Mustafa Kemal Atatürk'ü sevgiyle andığımız bugün de Medeniyet fikri üzerinde durmak ve bunu Türk Modernleşmesi içeresindeki izlerini aramak istedim. Atatürk'ün Söylev ve Demeçleri'nden bazı cümleler ve satırlar okuyacağım:

"Efendiler milletimizin hedefi, milletimizin mefkûre bütün cihanda tam manasıyla medeni bir heyet-i içtimaiye olmaktır. Medeniyet yolunda yürümek ve muvaffak olmak şart-ı hayatttır. Bu yol üzerinde tevakkuf edenler veyahut bu yol üzerinde ileri değil, geriye bakmak cehil ve gafletinde bulunanlar medeniyet-i umumiyenin huruşan seli altında boğulmaya mahkumdurlar."

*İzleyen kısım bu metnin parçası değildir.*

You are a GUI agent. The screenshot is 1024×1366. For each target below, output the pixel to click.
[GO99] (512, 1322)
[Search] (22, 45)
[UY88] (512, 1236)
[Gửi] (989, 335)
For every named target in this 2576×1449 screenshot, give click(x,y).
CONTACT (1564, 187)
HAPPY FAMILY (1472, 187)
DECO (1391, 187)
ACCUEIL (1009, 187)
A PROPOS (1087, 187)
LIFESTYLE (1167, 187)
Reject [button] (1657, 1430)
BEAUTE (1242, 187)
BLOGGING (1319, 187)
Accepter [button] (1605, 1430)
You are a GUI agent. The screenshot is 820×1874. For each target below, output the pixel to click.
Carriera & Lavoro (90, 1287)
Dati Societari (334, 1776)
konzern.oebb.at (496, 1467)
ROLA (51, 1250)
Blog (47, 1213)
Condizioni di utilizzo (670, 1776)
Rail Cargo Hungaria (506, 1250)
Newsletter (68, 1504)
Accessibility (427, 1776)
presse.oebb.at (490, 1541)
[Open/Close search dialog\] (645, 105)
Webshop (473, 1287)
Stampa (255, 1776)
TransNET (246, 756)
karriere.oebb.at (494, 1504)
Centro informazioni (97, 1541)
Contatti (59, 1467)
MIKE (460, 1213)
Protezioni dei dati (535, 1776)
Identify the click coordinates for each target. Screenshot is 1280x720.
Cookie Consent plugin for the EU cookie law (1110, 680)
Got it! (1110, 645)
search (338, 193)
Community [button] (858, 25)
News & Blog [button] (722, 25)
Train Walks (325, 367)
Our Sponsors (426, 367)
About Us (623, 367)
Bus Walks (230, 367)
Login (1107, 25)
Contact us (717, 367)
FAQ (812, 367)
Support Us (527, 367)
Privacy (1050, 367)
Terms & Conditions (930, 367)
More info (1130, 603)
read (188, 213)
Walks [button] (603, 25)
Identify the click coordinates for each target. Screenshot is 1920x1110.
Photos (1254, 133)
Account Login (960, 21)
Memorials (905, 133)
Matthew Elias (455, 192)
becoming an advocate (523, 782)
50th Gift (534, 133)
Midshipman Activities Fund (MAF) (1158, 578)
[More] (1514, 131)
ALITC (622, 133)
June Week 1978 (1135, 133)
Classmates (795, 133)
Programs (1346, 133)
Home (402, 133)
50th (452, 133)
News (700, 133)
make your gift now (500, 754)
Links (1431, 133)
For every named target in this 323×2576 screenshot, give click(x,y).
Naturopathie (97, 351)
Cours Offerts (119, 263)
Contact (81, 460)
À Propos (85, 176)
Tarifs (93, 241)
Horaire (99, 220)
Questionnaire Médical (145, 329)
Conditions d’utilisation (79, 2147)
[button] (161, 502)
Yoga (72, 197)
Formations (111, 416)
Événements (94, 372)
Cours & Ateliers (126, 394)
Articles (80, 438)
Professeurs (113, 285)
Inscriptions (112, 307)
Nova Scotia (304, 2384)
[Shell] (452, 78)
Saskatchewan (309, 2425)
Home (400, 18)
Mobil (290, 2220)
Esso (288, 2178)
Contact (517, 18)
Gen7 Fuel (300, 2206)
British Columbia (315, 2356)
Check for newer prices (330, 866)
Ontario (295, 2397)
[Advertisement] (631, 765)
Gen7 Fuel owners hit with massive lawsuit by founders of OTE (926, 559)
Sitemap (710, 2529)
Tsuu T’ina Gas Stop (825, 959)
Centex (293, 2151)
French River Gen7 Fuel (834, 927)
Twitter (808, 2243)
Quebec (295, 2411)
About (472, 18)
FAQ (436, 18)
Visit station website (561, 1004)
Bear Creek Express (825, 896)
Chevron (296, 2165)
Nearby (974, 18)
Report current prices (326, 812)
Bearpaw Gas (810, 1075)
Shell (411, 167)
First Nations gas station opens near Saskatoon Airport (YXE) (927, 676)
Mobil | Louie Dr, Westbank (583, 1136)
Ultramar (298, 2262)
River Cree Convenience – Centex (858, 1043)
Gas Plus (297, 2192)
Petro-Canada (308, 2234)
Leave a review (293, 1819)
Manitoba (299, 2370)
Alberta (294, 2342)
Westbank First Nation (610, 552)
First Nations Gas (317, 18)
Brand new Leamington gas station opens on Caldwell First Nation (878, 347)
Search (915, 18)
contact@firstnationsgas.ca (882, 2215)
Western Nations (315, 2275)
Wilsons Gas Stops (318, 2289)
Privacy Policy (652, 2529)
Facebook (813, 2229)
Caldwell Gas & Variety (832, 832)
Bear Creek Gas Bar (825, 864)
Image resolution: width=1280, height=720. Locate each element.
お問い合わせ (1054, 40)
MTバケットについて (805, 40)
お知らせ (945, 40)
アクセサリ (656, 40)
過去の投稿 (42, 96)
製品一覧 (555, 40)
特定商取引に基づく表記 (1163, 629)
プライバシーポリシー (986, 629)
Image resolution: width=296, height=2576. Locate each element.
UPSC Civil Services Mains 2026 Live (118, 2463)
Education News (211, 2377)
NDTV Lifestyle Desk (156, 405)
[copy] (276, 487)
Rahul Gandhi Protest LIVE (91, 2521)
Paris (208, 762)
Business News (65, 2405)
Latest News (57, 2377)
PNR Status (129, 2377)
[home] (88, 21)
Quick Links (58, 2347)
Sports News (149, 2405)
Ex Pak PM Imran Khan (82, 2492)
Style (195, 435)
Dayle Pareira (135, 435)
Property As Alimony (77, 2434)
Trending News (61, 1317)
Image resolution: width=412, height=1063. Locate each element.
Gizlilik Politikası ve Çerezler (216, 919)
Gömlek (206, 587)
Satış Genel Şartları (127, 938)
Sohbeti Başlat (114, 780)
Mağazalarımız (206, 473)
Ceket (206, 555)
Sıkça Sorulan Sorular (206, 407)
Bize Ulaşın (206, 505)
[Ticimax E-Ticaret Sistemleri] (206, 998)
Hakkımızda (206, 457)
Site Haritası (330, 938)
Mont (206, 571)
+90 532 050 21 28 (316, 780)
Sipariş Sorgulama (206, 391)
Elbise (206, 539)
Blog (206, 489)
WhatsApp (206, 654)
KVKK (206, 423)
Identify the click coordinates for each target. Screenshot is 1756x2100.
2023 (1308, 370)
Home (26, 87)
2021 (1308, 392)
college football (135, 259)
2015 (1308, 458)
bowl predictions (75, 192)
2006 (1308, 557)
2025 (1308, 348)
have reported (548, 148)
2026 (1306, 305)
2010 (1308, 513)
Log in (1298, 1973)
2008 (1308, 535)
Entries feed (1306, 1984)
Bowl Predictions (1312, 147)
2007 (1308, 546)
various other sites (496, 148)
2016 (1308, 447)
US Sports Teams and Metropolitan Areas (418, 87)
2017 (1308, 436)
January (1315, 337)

Yine hepimizin bildiği bir sözü "Dünyada her şey için medeniyet için, hayat için, muvaffakiyet için en hakiki mürşit ilimdir, fendir. Medeni olacağız, bununla iftihar edeceğiz. Bütün Türk ve İslam alemine bakınız. Zihinleri medeniyetin emrettiği şümul ve tealiye uyamadıklarından ne büyük felaketler ne ıstıraplar içindedirler. İleri gitmeye mecburuz. Medeniyet öyle kuvvetli bir ateştir ki ona bigâne kalanları yakar, mahveder." Yine başka bir satır, "Efendiler, medeni olmayan insanlar medeni olanların ayakları altında kalmaya maruzdurlar." Bir başka ifadesi, "Memleketler muhteliftir, fakat medeniyet birdir. Bir milletin terakkisi için de bu yegâne medeniyete iştirak etmesi lazımdır."

Bu sözler bizi bir yönüyle, Tanzimat'tan Meşrutiyet'e doğru evrilen ordan Cumhuriyet'e doğru evrilen son dönem Osmanlı ve erken dönem Cumhuriyet Türkiye'sinin düşünce hayatında izlerini bulabileceğimiz düşüncelere götürüyor. Bir medeniyet tasavvuruna, bir medeniyet fikrine götürüyor.